● **Page excerpt**:
↓
This is my personal experience, but one that I hear from others is sadly all too common.
Choose assisted living, particularly memory care, very carefully. If your parent is healthy and thriving and just needs help with housework or managing medications, assisted living may be appropriate. ADLs (activities of daily living , and IADLs, Instrumental acitivites of daily living , are the skills needed to live independently — dressing, shopping, cooking, doing laundry, managing a phone. When wrists are bad, or knees are weak, these simple tasks become difficult.
Look for signs of change in key areas like weight loss or gain. Early dementia patients often forget to eat, or eat all day long. Has Mom fallen several times? Is their balance impaired? Is Dad struggling with a health condition that is worsening? Diabetes or COPD? Dress and hygiene are a big clue. Are they depressed and not bathing or so afraid of falling they skip the shower? Does your once glamorous mom stop wearing lipstick? Has your dad stopped shaving or forgotten how? These are all clues that something is amiss. Also as people age they have trouble regulating their body temperature. A cold room will not encourage a shower, and often what you feel is sweltering is perfect for a fragile elder. It may take them nearly twice as long as a younger person to return their core temperature to normal after exposure to heat or cold. The normal homeostatic mechanisms that help them regulate body temperature are declining. They are not being eccentric, their body systems are wearing down.
But here is the hardest part. No one wants to leave home and it’s my opinion that many go downhill the moment they do. However lovely the facility, no matter the plants are lush, the fountain in the entry is elegant, or however meticulous the mint leaf is applied to the dollop of whip cream on the pie in the dining room, what matters is how does Mom and Dad fit it? Are they individual people or just Room 102 to the staff?
The other issue to be aware of is that in their own home, either married or single, elders do not perceive they have aged. They have an intellectual awareness of their age and know they can not do as much as a 20 year old, but they arrived here in the third age in small doses and are still managing at home with much of their intellect intact. So they feel “fine”! Do you feel old? But when they arrive in assisted living, surrounded by stainless walkers, canes, oxygen tanks, bent heads, and often medicated fellows, they get depressed. There are mirrors everywhere for them in the faces of the other residents and there is no denying they are old and suddenly the body reacts that way. I have seen many vibrant and active 80+ year olds spiral down after moving to assisted living.
Often, what these elders need is some in home help. Someone to tidy up, prepare meals, take out the trash, dispense meds, change sheets. And the all important companionship. Strong personal attachments are formed if the caregiver is truly loving and concerned for the elder. This can be life altering for the elder parent.
I am a strong advocate of aging in place. Modify the house, adjust levers and knobs to be easy to navigate, make showers negotiable, put a high watt bulb in the refrigerator so food can be identified, organize delivered groceries, or Meals on Wheels, and get the all important companionship arranged, particularly for a single older person.
Give great thought before you commit an elder to a facility. While the word care will appear over and over in the marketing and often the name, it is really a “system” and your parent or loved one will be forced to fit in and comply.
↑
● **Recorded data**:
↓
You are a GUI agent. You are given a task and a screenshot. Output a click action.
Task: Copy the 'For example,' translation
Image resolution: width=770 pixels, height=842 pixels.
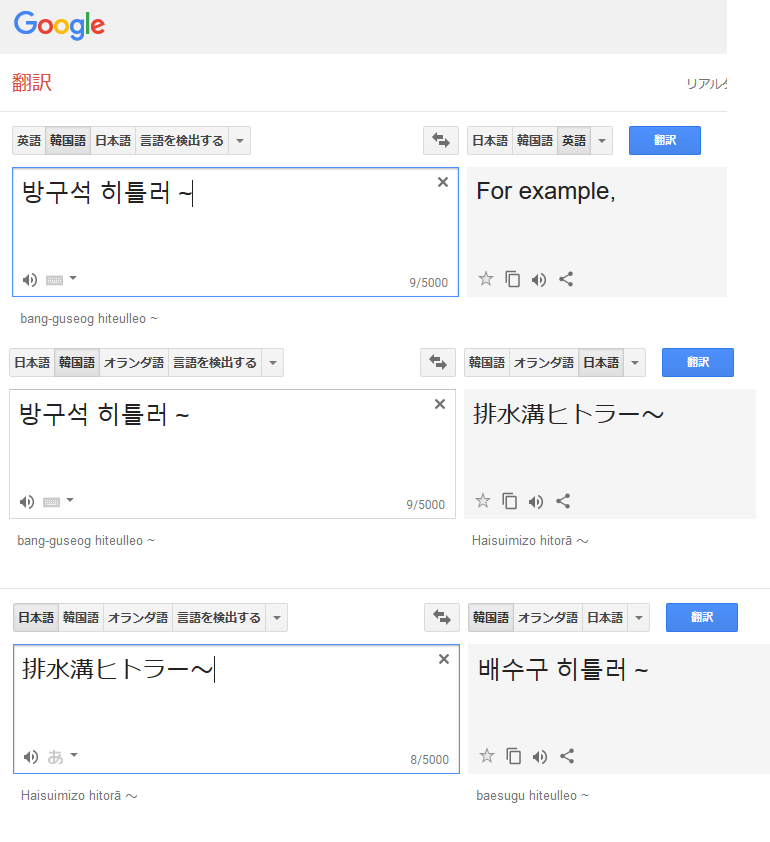point(512,279)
↑
● **Task objective**:
Translate this sentence from the page about caring for aging parents into Spanish: "Give great thought before you commit an elder to a facility." None of the lines matter here.

● **Solved exercise**:
Reflexiona mucho antes de internar a una persona mayor en una residencia.